Simulation Techniques During the Process of LED Driver Development
Every LED driver is composed by one, two or sometimes three different topologies based on power electronic components: magnetics, MOSFETs and DIODEs working under hard conditions. The electronics reliability is limited by the stress that these components are able to support. More and more, LED drivers are demanded with a wide range of output power, so the operation of this kind of topologies integrated in the LED driver has many variations far away from its optimal design operation. This is especially critical in topologies like LLC resonant topology (going out of ZVS operation or third resonance problems) or Power Factor Corrector Booster topology (increasing switching power losses due to very light load operation).
Guaranteed reliability without an over-cost in materials involves a fitted development by means of optimal magnetics design and knowing the behaviour of that topology in all range of the LED driver operation. Using topologies simulations, magnetics involved in the LED driver can be designed in an optimal way, fitting them into the application. Using this way of design, all functional parameters, such as frequency operation or Duty Cycle can be estimated and fixed in final application. It is especially interesting if we may foresee Conducted Electro-Magnetic Interferences by setting switching frequencies.
Also, this method provides all information about electrical parameters like voltage or currents through components, allowing the engineer to estimate power losses and how are they distributed on the circuit, in all components. In addition, power losses can be distributed in a regular way between transformer and semiconductors or between wire and core in a transformer in order to find the maximum efficiency allow in the application, achieving the best trade-off.
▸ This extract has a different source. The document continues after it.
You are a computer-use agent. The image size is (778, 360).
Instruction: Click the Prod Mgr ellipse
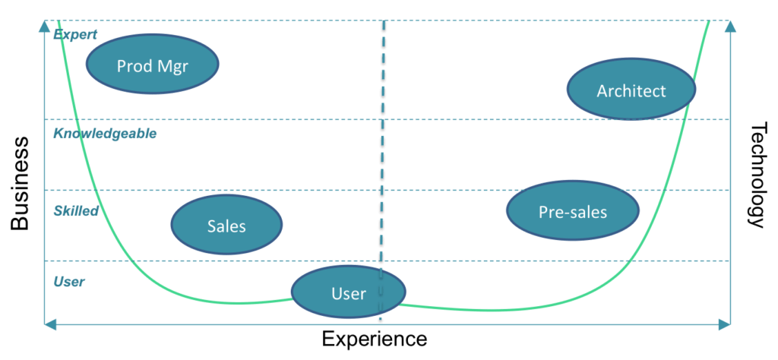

Most of simulation models have been developed in State-Space apart from LLC topology. This is because of the First Harmonic Approximation (FHA design method), since it doesn`t fit enough with the model of an LLC resonant topology in a constant current LED driver application, including a wide output voltage range. Also, LED load for the constant current LED driver in LLC simulation must be calculated in every point of LLC resonance, following its gain behaviour.
In conclusion, simulating topologies during the design process a LED driver can provide the necessary analytic tools to estimate functional parameters, electrical parameters, power losses and efficiency by fitting the magnetics. Thus, product reliability might be maintained without producing a component over design, and so it’s corresponding over cost.